PROBLEM DETAILS → From the records below, pull each line that has "will".

------------------------------

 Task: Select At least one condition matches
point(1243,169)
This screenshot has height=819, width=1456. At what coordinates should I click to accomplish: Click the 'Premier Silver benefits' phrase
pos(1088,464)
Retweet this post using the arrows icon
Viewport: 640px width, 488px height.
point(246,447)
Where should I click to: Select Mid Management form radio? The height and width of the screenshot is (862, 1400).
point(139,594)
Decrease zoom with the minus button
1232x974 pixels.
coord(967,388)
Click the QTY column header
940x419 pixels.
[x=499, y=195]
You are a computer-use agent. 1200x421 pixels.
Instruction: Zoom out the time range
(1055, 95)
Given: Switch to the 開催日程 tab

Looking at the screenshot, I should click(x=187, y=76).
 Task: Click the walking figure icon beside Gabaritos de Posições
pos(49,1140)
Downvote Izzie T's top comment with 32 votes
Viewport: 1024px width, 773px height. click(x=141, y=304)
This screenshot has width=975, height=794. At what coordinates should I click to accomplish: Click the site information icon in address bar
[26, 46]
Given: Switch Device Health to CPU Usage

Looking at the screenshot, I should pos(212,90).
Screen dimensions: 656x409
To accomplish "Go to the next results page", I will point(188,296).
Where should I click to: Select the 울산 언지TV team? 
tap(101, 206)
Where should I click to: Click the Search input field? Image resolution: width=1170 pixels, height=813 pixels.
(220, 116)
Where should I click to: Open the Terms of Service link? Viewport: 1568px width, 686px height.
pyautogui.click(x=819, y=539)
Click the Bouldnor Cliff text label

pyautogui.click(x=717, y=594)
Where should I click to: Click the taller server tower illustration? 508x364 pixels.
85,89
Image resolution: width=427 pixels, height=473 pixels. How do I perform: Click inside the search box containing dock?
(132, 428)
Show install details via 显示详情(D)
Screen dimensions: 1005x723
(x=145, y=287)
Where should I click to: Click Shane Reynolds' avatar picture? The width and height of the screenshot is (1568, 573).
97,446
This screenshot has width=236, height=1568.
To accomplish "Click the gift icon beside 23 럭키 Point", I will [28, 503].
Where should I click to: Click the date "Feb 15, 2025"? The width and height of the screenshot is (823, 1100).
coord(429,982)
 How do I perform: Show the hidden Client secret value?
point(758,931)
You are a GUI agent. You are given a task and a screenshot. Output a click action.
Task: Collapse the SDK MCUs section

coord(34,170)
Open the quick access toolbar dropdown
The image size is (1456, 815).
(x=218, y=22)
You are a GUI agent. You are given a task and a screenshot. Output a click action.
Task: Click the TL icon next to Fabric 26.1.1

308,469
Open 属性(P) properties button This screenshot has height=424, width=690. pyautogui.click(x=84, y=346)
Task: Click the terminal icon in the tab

------------------------------

RESPONSE TO THE TASK →
To accomplish "Go to the next results page", I will point(188,296).
To accomplish "Click the gift icon beside 23 럭키 Point", I will [28, 503].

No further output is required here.